• TASK PROMPT:
Give back exactly the lines of the material below that start at the line containing "Description [tab] (955, 549)" and end at the line containing "Облицовка клинкером (144, 521)", and no others.

• DATASET ENTRIES:

□ □ □ □ □

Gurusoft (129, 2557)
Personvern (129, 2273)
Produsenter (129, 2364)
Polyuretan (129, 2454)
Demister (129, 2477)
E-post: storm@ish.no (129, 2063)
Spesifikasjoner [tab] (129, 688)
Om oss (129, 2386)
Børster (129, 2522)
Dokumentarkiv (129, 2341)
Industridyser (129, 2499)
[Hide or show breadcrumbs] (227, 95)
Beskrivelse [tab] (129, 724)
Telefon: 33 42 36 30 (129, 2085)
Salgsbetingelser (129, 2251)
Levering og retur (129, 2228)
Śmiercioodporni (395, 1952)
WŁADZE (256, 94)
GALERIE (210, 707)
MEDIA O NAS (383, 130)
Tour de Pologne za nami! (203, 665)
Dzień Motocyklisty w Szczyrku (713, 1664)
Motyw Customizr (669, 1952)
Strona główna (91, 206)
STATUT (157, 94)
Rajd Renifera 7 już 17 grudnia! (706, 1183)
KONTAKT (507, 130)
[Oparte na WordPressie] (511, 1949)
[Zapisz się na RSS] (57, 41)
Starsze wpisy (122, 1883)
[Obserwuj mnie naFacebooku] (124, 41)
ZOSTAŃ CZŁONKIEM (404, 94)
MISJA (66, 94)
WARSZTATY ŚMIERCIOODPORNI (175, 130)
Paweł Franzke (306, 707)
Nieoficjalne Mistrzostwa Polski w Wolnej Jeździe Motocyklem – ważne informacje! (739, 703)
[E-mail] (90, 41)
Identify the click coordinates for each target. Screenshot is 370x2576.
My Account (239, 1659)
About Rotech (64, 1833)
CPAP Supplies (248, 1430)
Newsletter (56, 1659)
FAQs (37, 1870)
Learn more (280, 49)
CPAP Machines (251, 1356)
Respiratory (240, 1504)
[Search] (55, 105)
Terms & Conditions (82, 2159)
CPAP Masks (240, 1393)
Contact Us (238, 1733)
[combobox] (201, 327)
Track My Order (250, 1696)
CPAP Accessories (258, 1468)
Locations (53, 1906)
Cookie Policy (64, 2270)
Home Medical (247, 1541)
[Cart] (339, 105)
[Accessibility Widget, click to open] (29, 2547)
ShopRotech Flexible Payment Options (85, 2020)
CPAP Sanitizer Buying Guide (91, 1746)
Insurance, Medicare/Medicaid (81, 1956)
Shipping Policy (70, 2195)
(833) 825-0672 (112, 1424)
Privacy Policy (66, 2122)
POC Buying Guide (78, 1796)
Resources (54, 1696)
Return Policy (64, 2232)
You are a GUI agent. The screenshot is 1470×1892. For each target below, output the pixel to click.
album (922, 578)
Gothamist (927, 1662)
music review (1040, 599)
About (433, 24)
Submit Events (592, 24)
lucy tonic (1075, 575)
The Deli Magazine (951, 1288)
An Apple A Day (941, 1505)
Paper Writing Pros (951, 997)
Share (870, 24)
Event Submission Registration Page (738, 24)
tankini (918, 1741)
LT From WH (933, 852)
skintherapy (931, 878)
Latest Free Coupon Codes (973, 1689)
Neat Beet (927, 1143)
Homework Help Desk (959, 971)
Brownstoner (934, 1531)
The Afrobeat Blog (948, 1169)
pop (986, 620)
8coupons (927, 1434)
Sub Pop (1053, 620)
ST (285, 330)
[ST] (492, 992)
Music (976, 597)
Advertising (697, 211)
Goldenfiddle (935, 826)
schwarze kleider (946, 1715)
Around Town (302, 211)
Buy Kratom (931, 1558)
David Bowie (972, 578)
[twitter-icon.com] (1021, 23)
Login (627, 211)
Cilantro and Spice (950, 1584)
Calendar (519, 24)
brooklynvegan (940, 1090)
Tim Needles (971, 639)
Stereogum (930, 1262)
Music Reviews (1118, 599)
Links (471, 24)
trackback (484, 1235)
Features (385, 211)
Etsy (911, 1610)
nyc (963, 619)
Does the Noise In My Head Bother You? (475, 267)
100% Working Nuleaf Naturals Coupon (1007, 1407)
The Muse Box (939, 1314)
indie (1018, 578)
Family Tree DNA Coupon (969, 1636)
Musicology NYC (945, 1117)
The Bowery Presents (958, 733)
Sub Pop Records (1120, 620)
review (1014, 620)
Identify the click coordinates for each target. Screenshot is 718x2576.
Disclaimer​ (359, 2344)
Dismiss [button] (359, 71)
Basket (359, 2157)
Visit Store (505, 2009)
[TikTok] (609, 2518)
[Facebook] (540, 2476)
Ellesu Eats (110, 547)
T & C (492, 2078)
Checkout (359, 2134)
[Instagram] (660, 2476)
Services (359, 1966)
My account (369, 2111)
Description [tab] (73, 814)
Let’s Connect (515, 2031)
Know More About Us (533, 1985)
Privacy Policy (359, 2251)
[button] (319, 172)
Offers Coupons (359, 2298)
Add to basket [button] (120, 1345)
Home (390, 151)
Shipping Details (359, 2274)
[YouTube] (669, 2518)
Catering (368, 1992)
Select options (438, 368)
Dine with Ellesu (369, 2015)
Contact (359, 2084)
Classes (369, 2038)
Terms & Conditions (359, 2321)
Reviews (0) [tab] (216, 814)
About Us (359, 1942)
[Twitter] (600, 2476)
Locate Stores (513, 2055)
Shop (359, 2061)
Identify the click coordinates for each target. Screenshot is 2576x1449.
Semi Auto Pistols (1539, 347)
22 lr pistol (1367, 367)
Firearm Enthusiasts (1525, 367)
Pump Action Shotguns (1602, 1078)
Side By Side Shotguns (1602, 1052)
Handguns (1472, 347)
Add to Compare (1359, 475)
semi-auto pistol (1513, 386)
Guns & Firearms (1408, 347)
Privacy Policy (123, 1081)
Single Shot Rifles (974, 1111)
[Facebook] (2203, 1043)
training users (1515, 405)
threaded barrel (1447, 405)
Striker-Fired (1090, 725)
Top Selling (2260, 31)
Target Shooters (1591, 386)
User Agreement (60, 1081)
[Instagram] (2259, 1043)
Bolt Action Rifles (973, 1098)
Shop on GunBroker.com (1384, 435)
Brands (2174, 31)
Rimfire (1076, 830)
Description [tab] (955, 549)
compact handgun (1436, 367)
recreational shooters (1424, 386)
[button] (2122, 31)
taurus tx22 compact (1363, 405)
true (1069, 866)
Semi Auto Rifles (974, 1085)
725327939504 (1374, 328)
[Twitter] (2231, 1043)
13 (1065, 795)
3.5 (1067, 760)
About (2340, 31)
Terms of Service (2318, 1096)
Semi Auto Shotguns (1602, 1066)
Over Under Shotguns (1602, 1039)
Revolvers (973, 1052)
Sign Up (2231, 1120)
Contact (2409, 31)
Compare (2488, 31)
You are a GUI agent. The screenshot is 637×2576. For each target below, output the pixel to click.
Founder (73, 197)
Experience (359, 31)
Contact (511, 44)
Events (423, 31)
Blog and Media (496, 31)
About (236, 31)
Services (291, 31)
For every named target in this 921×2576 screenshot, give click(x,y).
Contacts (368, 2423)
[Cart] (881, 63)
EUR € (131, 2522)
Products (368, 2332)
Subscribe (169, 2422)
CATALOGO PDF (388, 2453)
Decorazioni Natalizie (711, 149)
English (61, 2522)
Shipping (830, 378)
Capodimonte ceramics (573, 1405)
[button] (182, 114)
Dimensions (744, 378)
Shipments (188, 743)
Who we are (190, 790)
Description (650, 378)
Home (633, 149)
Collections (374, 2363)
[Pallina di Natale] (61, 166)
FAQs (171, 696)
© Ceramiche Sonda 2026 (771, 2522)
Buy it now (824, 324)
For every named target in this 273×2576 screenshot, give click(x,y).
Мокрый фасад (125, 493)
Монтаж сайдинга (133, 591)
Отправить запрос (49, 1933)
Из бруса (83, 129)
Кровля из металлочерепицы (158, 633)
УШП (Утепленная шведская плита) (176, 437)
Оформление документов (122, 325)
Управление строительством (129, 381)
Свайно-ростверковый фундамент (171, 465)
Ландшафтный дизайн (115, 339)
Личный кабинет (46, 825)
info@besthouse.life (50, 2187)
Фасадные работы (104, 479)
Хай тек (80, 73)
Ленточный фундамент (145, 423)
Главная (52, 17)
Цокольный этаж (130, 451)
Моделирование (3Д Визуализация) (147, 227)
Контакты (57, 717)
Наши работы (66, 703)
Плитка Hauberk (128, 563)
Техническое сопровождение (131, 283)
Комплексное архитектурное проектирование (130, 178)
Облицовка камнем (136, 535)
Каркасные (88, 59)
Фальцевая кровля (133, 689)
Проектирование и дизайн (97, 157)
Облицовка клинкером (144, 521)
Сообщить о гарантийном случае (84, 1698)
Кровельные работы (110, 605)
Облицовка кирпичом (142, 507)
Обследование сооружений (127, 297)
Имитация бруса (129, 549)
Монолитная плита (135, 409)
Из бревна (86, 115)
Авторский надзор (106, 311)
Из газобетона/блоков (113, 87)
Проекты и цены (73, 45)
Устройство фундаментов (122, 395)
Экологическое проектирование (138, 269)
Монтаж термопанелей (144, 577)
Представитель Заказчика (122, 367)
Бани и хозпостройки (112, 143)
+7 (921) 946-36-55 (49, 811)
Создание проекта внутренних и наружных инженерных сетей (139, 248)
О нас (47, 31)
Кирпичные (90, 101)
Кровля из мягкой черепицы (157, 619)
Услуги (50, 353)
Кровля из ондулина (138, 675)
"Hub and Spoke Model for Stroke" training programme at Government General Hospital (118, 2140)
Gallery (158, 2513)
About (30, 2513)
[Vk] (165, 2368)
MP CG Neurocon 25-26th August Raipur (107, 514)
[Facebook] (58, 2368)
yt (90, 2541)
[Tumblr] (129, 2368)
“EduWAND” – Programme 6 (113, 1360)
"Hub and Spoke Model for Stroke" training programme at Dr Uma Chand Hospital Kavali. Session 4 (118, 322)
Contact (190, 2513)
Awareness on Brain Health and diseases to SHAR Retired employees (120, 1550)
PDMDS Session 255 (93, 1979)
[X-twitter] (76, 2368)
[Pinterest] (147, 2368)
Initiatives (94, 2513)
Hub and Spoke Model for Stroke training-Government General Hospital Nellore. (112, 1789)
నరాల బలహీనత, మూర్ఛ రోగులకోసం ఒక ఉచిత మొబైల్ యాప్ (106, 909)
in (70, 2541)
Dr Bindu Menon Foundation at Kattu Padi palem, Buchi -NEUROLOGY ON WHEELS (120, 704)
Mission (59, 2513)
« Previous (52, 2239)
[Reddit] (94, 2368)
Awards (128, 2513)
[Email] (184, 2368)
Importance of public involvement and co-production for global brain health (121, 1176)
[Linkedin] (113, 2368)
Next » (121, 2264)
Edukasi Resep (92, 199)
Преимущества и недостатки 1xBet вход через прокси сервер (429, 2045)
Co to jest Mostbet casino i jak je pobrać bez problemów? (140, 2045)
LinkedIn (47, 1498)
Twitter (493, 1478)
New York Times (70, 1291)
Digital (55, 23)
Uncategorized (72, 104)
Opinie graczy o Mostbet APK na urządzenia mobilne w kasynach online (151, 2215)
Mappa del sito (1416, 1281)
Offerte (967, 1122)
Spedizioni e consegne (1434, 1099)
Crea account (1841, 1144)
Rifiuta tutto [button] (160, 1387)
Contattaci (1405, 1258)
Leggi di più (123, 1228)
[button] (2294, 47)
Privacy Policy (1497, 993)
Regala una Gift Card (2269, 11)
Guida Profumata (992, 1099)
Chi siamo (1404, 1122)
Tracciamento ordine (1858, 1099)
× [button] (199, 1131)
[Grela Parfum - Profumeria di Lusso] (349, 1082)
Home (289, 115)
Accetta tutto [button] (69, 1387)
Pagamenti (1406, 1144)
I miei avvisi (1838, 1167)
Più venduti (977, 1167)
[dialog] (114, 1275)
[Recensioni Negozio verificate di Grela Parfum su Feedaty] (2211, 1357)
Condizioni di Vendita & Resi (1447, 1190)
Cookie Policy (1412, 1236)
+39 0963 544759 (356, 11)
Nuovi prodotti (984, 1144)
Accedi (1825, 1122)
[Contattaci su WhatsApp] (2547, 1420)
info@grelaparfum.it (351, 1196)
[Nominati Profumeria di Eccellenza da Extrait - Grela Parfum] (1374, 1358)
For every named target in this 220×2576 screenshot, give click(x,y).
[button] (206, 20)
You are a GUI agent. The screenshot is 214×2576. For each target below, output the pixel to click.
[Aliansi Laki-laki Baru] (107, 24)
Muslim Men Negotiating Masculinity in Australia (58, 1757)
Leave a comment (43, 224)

□ □ □ □ □

• TASK OUTPUT:
Description [tab] (955, 549)
compact handgun (1436, 367)
recreational shooters (1424, 386)
[button] (2122, 31)
taurus tx22 compact (1363, 405)
true (1069, 866)
Semi Auto Rifles (974, 1085)
725327939504 (1374, 328)
[Twitter] (2231, 1043)
13 (1065, 795)
3.5 (1067, 760)
About (2340, 31)
Terms of Service (2318, 1096)
Semi Auto Shotguns (1602, 1066)
Over Under Shotguns (1602, 1039)
Revolvers (973, 1052)
Sign Up (2231, 1120)
Contact (2409, 31)
Compare (2488, 31)
You are a GUI agent. The screenshot is 637×2576. For each target below, output the pixel to click.
Founder (73, 197)
Experience (359, 31)
Contact (511, 44)
Events (423, 31)
Blog and Media (496, 31)
About (236, 31)
Services (291, 31)
For every named target in this 921×2576 screenshot, give click(x,y).
Contacts (368, 2423)
[Cart] (881, 63)
EUR € (131, 2522)
Products (368, 2332)
Subscribe (169, 2422)
CATALOGO PDF (388, 2453)
Decorazioni Natalizie (711, 149)
English (61, 2522)
Shipping (830, 378)
Capodimonte ceramics (573, 1405)
[button] (182, 114)
Dimensions (744, 378)
Shipments (188, 743)
Who we are (190, 790)
Description (650, 378)
Home (633, 149)
Collections (374, 2363)
[Pallina di Natale] (61, 166)
FAQs (171, 696)
© Ceramiche Sonda 2026 (771, 2522)
Buy it now (824, 324)
For every named target in this 273×2576 screenshot, give click(x,y).
Мокрый фасад (125, 493)
Монтаж сайдинга (133, 591)
Отправить запрос (49, 1933)
Из бруса (83, 129)
Кровля из металлочерепицы (158, 633)
УШП (Утепленная шведская плита) (176, 437)
Оформление документов (122, 325)
Управление строительством (129, 381)
Свайно-ростверковый фундамент (171, 465)
Ландшафтный дизайн (115, 339)
Личный кабинет (46, 825)
info@besthouse.life (50, 2187)
Фасадные работы (104, 479)
Хай тек (80, 73)
Ленточный фундамент (145, 423)
Главная (52, 17)
Цокольный этаж (130, 451)
Моделирование (3Д Визуализация) (147, 227)
Контакты (57, 717)
Наши работы (66, 703)
Плитка Hauberk (128, 563)
Техническое сопровождение (131, 283)
Комплексное архитектурное проектирование (130, 178)
Облицовка камнем (136, 535)
Каркасные (88, 59)
Фальцевая кровля (133, 689)
Проектирование и дизайн (97, 157)
Облицовка клинкером (144, 521)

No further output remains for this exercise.